Malaga city at first doesn’t look like a great city to visit and in fact it took us quite a while to decide to go there and have a look. It’s a big city that has quite an industrial look and has a population of over half a million. It stretches for about 12 kilometres, has a major port and it is surrounded by mountains, but it also has an Old Town that’s a real treasure. In this historical district practically all the notable monuments and tourist attractions are concentrated. View of the bull ring and port of Malaga
A Brief History
Malaga, or Malaka as it was originally called, was founded by the Phoenicians who arrived along the Andalusian coast around 800 B.C. It was mostly a trading post based around the port. Over the centuries it was occupied by the Greeks, the Carthaginians and then overcome by the Romans in the third century BC. Under the rule of the Romans the city thrived and its exports grew consisting mostly of fish sauce, olives and wine. Also a number of important buildings had been built at this time including the theatre, which has been preserved and can be seen at the base of the slopes of La Alcazaba. Over the following centuries the city passed into the hands of many different invaders including the Silingos, Vandals, Visigoths, the Emirate and Caliphate of Cordoba, the Hammudi Berbers, the Ziries of Granada, the Almoravids, the Almohads and the Nazarites.

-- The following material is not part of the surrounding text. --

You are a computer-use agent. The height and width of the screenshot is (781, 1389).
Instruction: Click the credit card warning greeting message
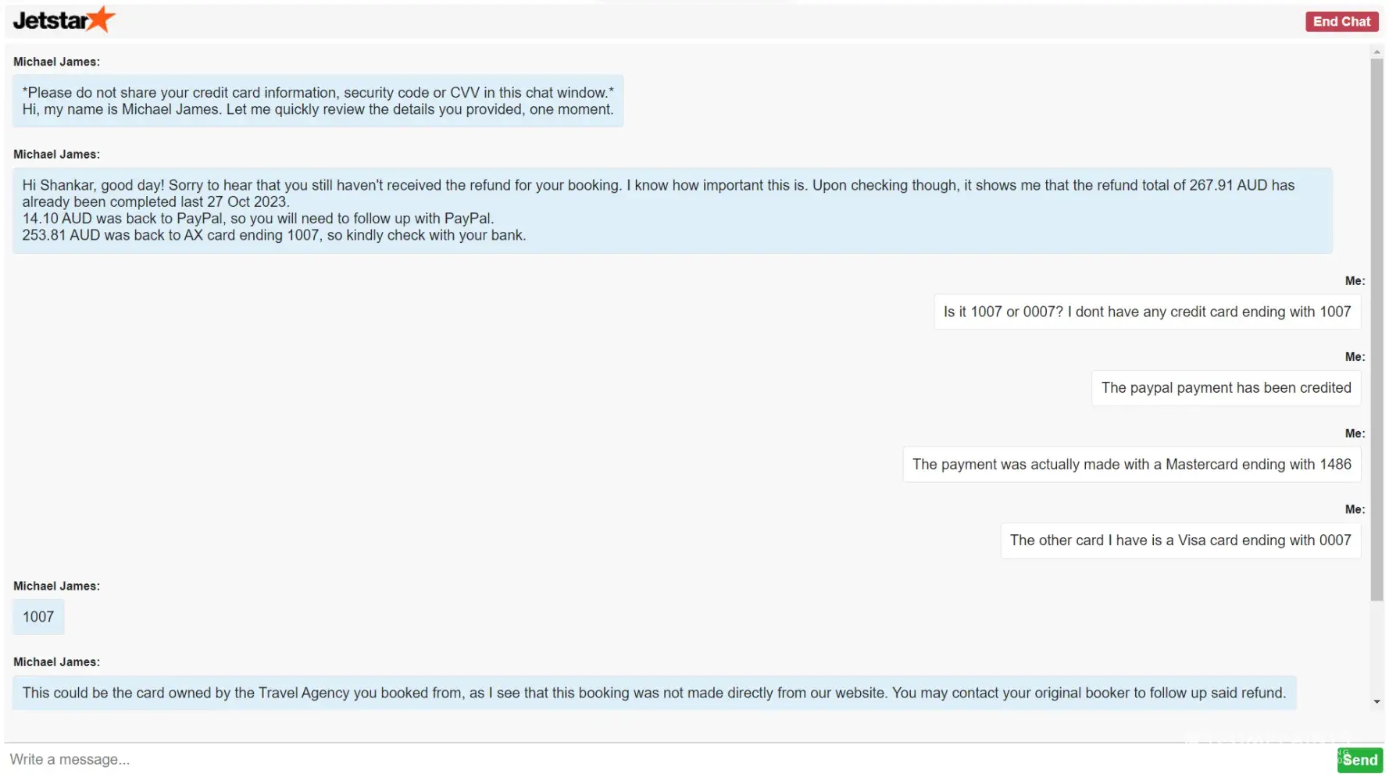coord(318,102)
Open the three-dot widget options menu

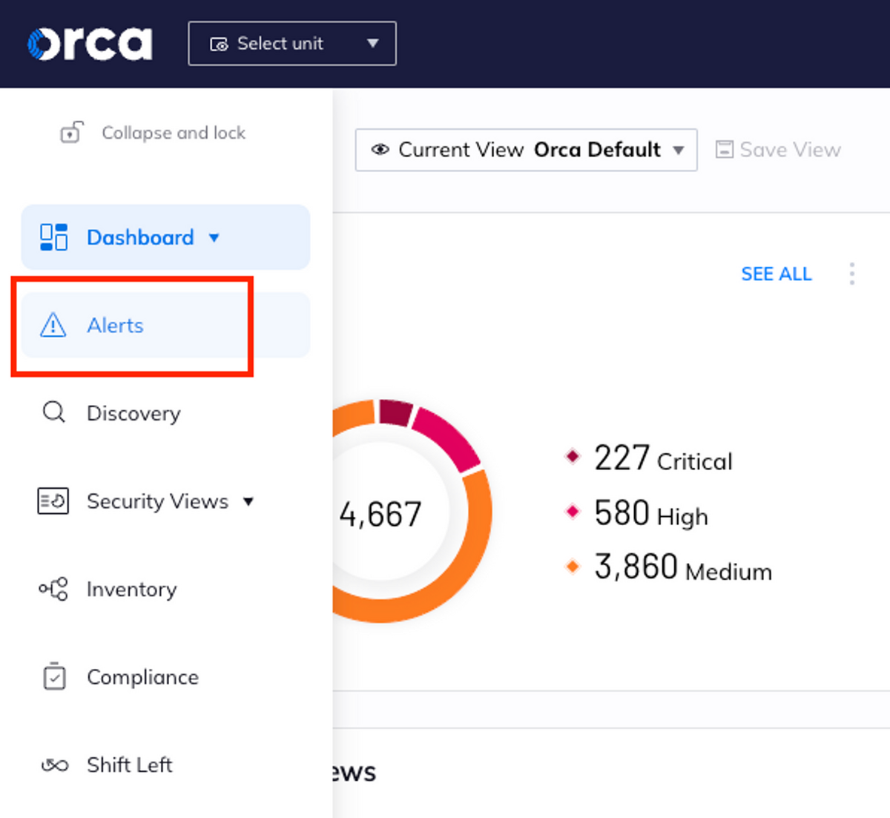tap(851, 274)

Through all this time and even with these constant changes the city continued it commercial activity mainly due to the protection afforded by its strong walls and the lookout provided from the Gibralfaro castle. In 1487 the city finally surrendered to the Christians and this lead to slavery and exile for many of its citizens. With its conversion to Christianity Malaga began to change, it grew outside the limits of its protective walls and many churches and convents were built. But it still suffered from a number of disturbances: the Moors in the in the sixteenth century who were finally repelled in 1614. The flooding of the River Guadalmedina river and subsequent epidemics that spread through the city in the 17th century as well as incursions from pirates, Berbers and the attacks of the French and British fleets.
During the next century Malaga had a period of greater stability and its economy began to grow mainly due to agricultural exports. In the nineteenth century the city suffered from the Napoleonic invasion but towards the middle of this century the city experienced an industrialisation based on textile and steel industries that served the city well. However, a new economic crisis was approaching, the flourishing industry began to falter and the phylloxera pest destroyed wine production, which had traditionally been one of the pillars of the province’s wealth. In more modern history the economy of Málaga took off again, when during the 1960’s mass tourism to the Costa del Sol became a much sought after destination.

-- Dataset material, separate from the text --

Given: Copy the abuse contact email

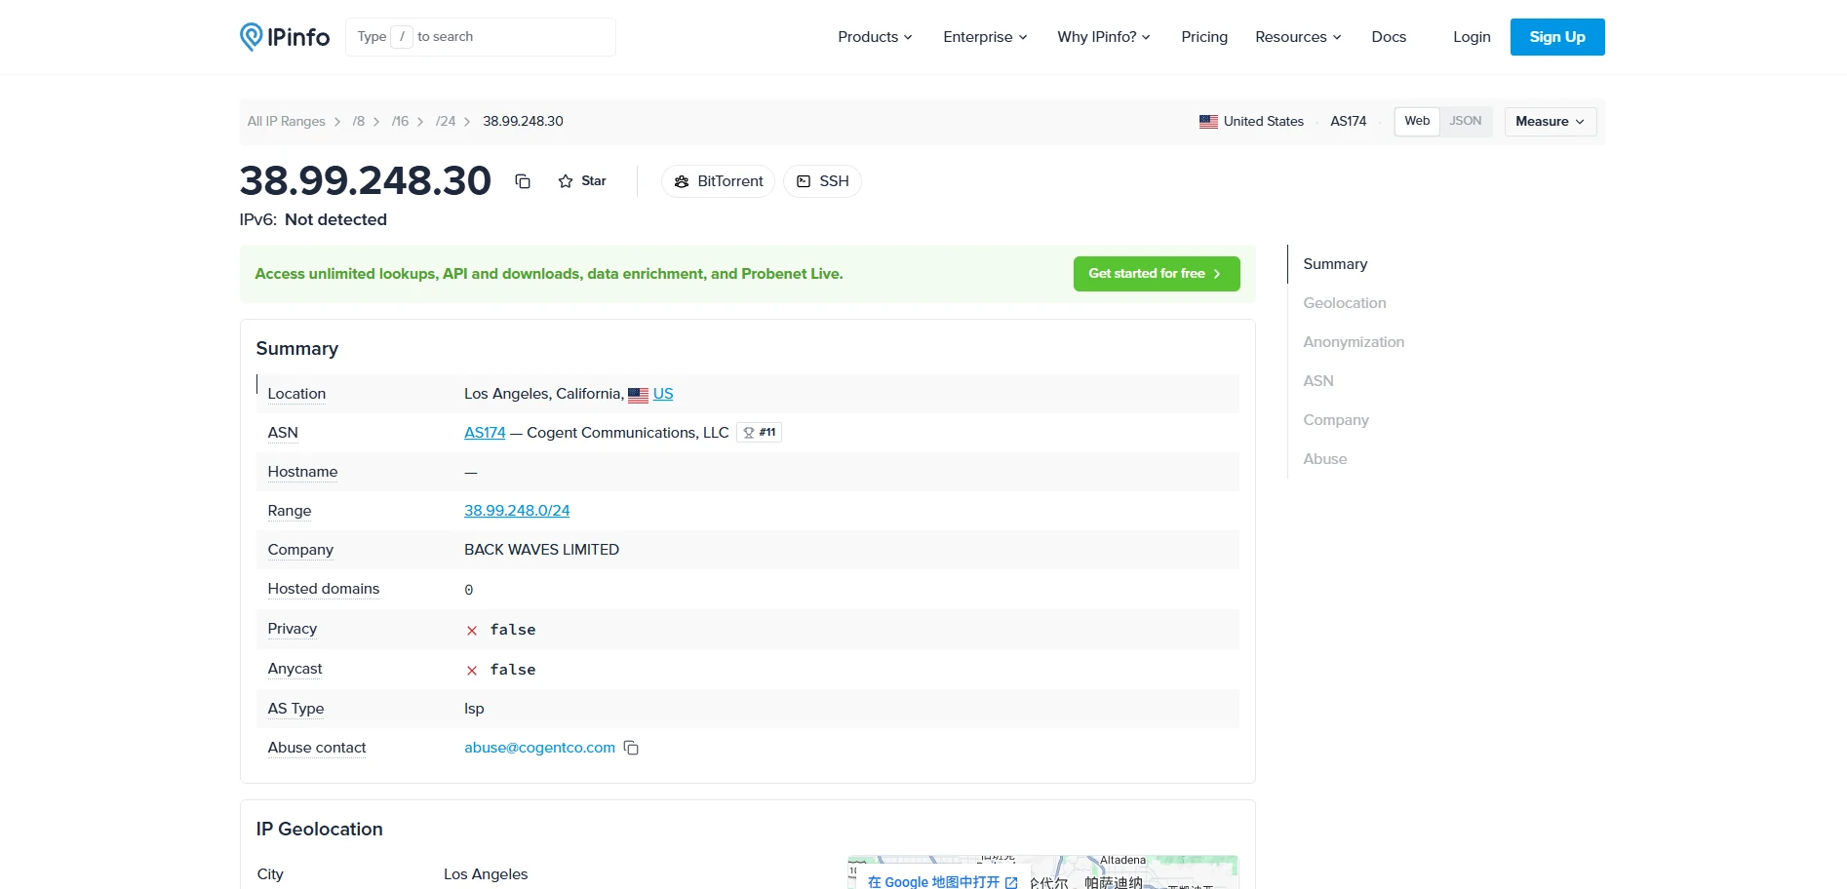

The great thing about Malaga city is that most of the sights worth seeing are in a small area called the Old Town or historical district. There are plenty of car parks and it is also possible to take the coastal train from Fuengirola which takes you close to this district. Along the port is a beautiful park or perhaps better described as a botanical garden and close by are a number of beaches where you can enjoy a meal at the beach restaurants (chiringuitos). Shopping is close by on the wide street of Calle Larios and the street around here. The Museo Picasso is well worth a visit and not just to see the works of the great Picasso but for the beautiful building that hosts this museum. Like any good Andalusian city or town there is a fabulous Bullring
From a more historical perspective there are numerous great sites. The most ancient of which is the Teatro Romano 100bc. This is at the base of the yet another marvellous sight and my personal favourite, the Alcazaba which dates from the early 11th century. In the middle of this century King Badis of the Taifa kingdom of Granada turned it into one of the most important fortresses of the time. It is well worth a visit and it reminds me of Alhambra but on a smaller scale. Connected to the Alcazaba by a corridor and sitting on the crest of the mountain sits the Castillo de Gibrafaro with great views over the city. This fortress was built in the 8th century by the Emirate of Adberraman. The Alcazaba in Malaga
Back into the city is the Malaga Cathedral known locally as “La Manquita” the “one armed one” as the south tower was never completed. A beautiful building constructed on the same site as the mosque of previous generations. There are also many other churches in the area.
There are plenty of bars and cafes where you can get Tapas and the famous local sweet wine. There are also plenty of restaurants where you can savour the local cuisine. One of the things that we learned through travelling to Malaga is not to go in too early, the shops close for siesta and open again around 5pm. We also found that places to drink and eat were only opening up when we were heading back to our car about 8pm, so try to arrange to get there for the evening when things are livelier and you can enjoy the bards, tapas and restaurants.